18 However, such a declaration cannot be used for the purpose of interpreting a provision of secondary legislation where, as in this case, no reference is made to the content of the declaration in the wording of the provision in question. The declaration therefore has no legal significance.
19 For their part, the United Kingdom and the Commission argue that, under Article 69(1) of Council Regulation (EEC) No 1408/71 on the application of social security schemes to employed persons, to self-employed persons and to members of their families moving within the Community (version consolidated by Council Regulation (EEC) No 2001/83 of 2 June 1983, Official Journal 1983 No L 230, p. 6), the Member States may limit to three months the period during which nationals from other Member States may stay in their territory in order to seek employment. According to the provision in question, an unemployed person who has acquired entitlement to benefits in a Member State and goes to another Member State to seek employment there retains entitlement to those benefits for a maximum period of three months.

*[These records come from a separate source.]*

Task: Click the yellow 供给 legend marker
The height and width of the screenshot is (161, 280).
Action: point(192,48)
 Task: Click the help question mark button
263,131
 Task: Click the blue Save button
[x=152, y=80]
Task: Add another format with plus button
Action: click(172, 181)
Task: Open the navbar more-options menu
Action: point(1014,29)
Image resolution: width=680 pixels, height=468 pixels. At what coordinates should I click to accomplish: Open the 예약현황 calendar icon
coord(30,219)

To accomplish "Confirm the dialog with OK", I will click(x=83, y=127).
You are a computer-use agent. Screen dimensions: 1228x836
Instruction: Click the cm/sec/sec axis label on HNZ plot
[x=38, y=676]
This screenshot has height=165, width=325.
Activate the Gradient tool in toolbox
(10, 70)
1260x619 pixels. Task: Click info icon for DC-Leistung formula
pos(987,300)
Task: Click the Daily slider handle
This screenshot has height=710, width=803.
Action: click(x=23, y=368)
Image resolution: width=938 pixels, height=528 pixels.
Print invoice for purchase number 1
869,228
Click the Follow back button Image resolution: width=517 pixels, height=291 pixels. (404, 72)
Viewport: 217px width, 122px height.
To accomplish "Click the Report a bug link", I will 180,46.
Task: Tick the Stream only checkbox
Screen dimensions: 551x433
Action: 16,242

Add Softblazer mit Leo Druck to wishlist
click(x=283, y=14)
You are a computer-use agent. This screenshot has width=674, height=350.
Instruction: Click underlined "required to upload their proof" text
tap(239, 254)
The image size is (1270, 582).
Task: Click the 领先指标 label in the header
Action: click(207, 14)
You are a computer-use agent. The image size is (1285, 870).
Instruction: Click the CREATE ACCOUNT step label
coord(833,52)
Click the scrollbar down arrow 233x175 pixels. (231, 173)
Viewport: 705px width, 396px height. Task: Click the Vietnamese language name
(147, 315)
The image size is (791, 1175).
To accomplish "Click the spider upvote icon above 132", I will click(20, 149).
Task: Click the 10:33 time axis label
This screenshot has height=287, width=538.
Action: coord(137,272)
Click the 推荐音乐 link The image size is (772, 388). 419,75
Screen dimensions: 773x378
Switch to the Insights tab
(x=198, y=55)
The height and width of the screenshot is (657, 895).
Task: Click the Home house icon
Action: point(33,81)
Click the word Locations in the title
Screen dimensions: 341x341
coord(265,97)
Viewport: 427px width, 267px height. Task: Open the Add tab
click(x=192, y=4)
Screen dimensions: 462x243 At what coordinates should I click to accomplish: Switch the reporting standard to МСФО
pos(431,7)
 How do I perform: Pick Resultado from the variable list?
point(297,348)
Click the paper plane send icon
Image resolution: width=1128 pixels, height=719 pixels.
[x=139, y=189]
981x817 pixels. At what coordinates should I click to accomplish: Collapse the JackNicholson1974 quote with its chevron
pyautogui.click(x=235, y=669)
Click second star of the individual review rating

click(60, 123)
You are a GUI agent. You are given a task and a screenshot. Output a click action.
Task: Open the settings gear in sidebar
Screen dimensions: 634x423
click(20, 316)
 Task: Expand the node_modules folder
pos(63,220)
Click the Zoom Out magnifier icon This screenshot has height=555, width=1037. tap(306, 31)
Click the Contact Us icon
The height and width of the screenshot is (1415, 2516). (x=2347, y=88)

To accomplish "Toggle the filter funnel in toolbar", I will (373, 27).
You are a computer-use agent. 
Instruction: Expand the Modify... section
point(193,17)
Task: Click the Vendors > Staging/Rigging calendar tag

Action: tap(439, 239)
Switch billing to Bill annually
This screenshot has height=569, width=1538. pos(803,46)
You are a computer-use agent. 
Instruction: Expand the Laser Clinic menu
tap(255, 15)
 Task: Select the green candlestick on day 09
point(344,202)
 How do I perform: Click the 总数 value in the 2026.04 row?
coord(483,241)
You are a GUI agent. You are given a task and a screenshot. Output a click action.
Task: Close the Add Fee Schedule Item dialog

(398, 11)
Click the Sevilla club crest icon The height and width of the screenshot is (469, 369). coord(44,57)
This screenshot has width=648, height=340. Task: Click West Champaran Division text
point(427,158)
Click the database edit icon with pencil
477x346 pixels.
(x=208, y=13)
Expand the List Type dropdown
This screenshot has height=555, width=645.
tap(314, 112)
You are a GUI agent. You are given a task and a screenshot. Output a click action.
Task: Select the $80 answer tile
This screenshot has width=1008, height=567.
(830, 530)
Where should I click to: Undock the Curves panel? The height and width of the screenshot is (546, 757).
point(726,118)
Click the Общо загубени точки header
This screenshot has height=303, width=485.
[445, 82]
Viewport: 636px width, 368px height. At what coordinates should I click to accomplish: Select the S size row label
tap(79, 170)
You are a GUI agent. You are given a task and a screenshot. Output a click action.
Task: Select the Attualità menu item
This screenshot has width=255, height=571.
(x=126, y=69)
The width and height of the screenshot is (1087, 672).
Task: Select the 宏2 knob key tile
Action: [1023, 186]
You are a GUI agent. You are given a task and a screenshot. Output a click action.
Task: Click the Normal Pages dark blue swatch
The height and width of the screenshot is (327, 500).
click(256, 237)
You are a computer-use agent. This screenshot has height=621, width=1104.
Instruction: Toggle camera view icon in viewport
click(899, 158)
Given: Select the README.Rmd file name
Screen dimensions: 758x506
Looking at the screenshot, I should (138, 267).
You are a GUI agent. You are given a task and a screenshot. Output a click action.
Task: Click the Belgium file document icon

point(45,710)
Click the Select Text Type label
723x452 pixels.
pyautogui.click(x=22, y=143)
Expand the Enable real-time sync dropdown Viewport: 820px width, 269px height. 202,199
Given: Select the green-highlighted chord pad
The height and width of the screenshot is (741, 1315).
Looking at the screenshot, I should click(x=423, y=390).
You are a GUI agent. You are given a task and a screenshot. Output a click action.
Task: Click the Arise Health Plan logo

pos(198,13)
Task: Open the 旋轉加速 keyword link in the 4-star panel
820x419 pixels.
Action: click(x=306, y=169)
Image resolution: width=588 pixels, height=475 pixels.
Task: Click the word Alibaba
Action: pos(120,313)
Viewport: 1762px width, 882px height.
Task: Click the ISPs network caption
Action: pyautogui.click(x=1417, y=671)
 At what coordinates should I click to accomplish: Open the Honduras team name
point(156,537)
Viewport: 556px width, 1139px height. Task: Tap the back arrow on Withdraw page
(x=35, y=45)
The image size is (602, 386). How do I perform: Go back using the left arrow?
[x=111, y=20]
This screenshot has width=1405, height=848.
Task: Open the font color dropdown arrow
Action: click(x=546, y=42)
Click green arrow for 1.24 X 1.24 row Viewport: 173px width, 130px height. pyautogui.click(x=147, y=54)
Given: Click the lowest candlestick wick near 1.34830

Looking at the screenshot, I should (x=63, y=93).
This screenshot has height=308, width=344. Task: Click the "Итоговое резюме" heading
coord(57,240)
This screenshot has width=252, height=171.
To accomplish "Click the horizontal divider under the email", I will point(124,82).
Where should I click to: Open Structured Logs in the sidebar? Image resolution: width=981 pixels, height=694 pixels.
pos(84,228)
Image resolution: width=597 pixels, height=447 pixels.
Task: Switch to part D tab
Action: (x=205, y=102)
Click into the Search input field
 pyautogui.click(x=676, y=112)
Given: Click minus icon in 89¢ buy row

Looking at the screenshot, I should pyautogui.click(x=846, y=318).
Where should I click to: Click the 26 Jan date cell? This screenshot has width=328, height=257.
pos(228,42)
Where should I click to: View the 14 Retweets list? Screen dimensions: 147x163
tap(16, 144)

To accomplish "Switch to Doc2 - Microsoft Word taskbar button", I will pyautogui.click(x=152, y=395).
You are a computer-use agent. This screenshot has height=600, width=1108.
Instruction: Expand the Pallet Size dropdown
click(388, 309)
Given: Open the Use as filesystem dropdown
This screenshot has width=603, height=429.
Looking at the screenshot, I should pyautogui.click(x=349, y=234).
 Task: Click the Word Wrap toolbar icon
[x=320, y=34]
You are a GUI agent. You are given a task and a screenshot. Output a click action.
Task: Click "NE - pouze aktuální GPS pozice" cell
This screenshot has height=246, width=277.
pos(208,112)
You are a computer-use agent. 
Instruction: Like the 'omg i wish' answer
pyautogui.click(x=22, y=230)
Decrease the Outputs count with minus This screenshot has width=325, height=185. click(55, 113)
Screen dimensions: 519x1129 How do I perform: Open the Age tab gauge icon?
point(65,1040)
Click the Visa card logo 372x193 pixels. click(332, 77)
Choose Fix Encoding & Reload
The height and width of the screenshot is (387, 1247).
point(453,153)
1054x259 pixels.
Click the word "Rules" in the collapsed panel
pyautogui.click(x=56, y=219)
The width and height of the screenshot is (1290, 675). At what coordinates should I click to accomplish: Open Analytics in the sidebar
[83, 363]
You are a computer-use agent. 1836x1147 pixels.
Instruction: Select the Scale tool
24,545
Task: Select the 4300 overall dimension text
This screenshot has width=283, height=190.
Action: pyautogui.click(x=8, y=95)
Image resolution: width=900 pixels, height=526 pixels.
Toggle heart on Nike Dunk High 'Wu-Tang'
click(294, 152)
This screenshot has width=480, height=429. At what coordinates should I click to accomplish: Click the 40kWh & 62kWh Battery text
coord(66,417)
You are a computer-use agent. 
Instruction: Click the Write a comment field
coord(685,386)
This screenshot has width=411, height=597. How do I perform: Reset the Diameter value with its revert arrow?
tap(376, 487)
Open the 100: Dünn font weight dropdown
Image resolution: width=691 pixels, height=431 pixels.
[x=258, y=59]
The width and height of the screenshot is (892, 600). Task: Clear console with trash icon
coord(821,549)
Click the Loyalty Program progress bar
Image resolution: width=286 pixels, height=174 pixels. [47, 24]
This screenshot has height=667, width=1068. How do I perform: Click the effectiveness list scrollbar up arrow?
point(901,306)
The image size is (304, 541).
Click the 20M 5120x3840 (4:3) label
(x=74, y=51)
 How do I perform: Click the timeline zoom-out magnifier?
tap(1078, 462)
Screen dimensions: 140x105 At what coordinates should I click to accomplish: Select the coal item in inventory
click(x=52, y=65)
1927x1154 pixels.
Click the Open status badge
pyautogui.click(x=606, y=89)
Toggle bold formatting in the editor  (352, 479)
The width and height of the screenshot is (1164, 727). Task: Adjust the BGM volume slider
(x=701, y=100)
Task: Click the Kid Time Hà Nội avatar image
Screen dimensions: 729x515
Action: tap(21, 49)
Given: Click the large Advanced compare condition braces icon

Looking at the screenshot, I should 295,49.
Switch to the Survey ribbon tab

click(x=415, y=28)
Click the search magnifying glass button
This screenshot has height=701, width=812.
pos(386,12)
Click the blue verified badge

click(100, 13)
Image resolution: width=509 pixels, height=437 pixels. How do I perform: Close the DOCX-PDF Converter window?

20 That argument cannot be upheld. As the Advocate General has rightly observed, there is no necessary link between the right to employment benefit in the Member State of origin and the right to stay in the host State.
21 In the absence of a Community provision prescribing the period during which Community nationals seeking employment in a Member State may stay there, a period of six months, such as that as laid down in the national legislation at issue in the main proceedings, does not appear in principle to be insufficient to enable the persons concerned to apprise themselves, in the host Member State, of offers of employment corresponding to their occupational qualifications and to take, where appropriate, the necessary steps in order to be engaged and, therefore, does not jeopardize the effectiveness of the principle of free movement. However, if after the expiry of that period the person concerned provides evidence that he is continuing to seek employment and that he has genuine chances of being engaged, he cannot be required to leave the territory of the host Member State.
22 It must therefore be stated in reply to the questions submitted by the national court that it is not contrary to the provisions of Community law governing the free movement of workers for the legislation of a Member State to provide that a national of another Member State who entered the first State in order to seek employment may be required to leave the territory of that State (subject to appeal) if he has not found employment there after six months, unless the person concerned provides evidence that he is continuing to seek employment and that he has genuine chances of being engaged.